Dorothee Sandherr-Klemp (Geistliche Beirätin im Katholischen Deutschen Frauenbund): Bereits im Frühjahr 1923 ist Ellen Ammann zusammen mit anderen Frauen der bürgerlichen Frauenbewegung mit dem Vorschlag beim Innenminister vorstellig geworden, Hitler als kriminellen Ausländer auszuweisen. Dramatischer- und tragischerweise ist der Innenminister diesem Vorschlag nicht nachgekommen, obwohl das politisch praktikabel gewesen wäre. Denn Hitler war bereits in vielfacher Weise aufgefallen.

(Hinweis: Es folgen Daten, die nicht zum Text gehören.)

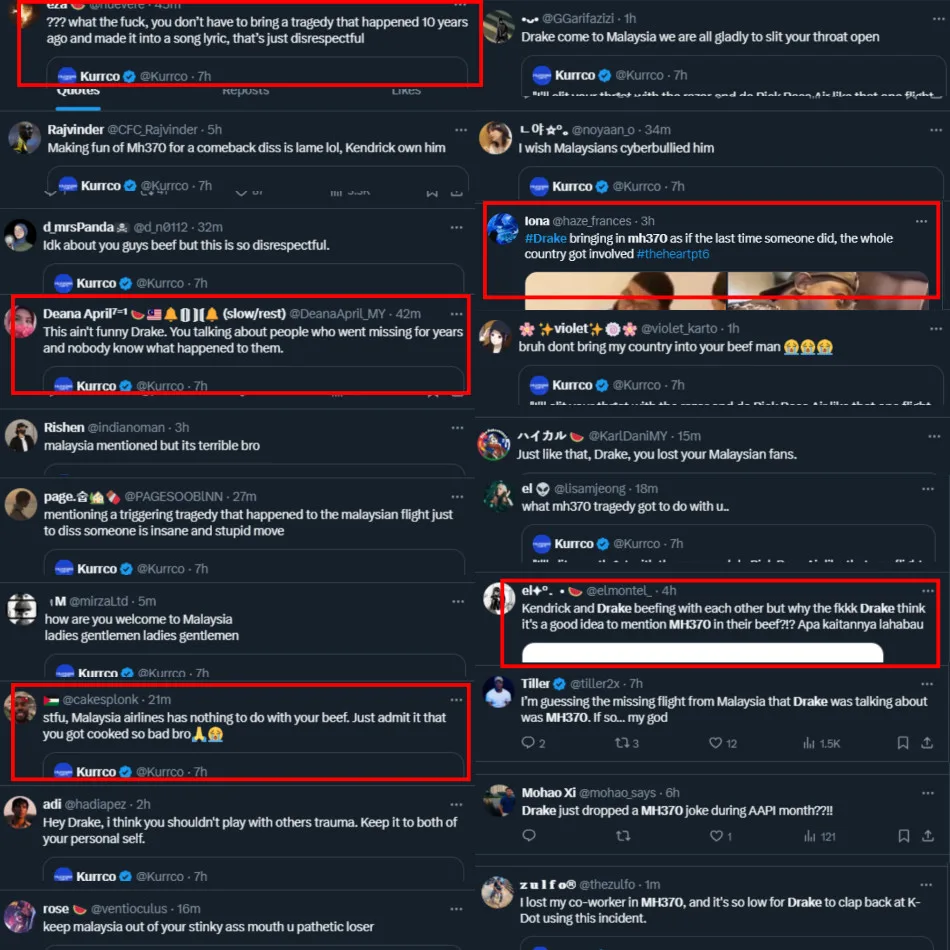
Task: Switch to the Reposts tab
Action: point(245,92)
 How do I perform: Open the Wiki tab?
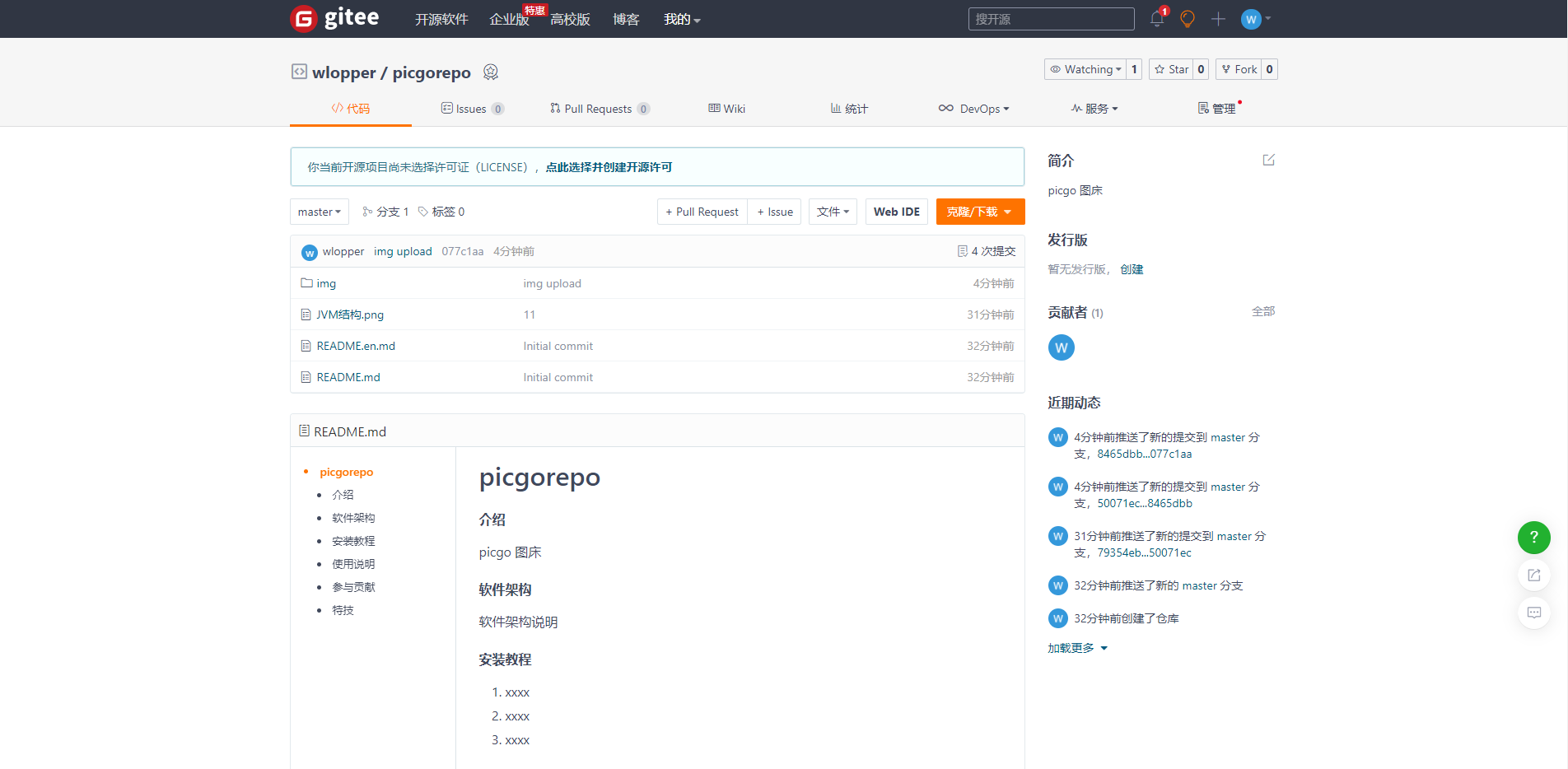(726, 108)

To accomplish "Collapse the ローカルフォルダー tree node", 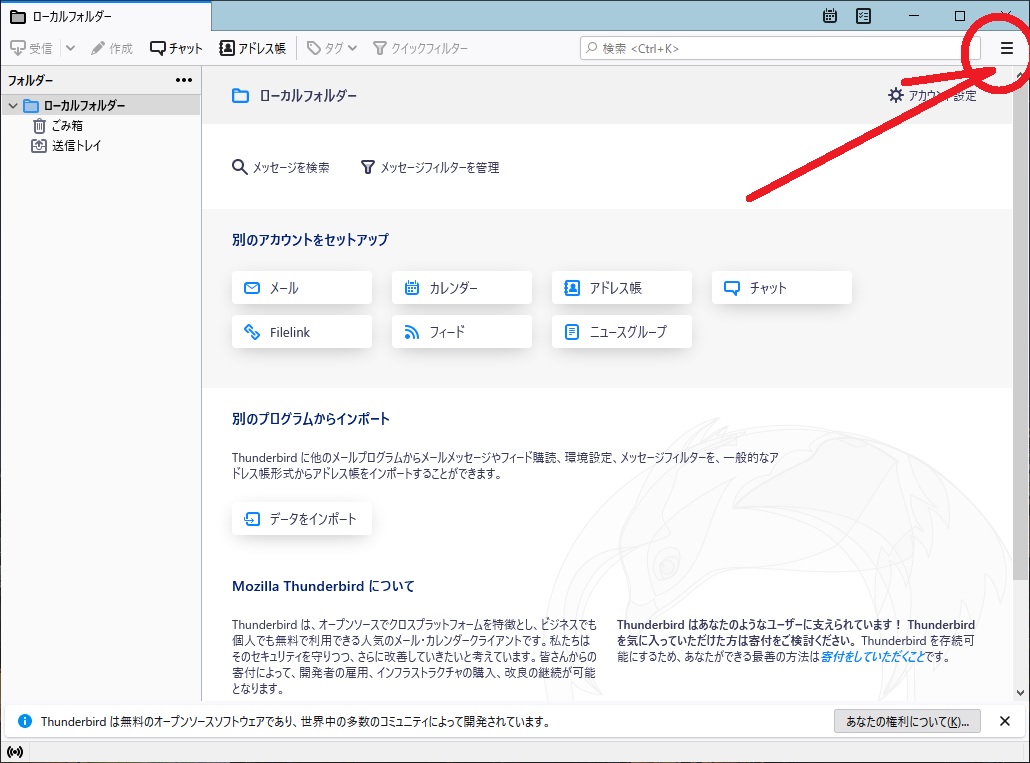I will (x=13, y=105).
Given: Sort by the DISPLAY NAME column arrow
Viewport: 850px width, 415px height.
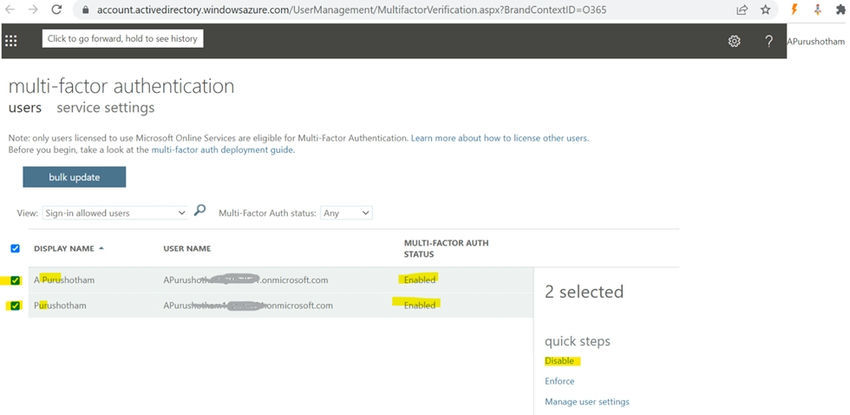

Zur Frage der Rolle Ammanns bei der Beendigung des nationalistischen Putsches von rechts im November 1923: Ellen Ammann hatte zufällig über ihre engste Vertraute Marie Amelie von Godin von dem bevorstehenden Putsch erfahren. Und jetzt folgte wirklich ein Krimi, es folgten 36 Stunden wirklich rastloser Aktivitäten Ammanns.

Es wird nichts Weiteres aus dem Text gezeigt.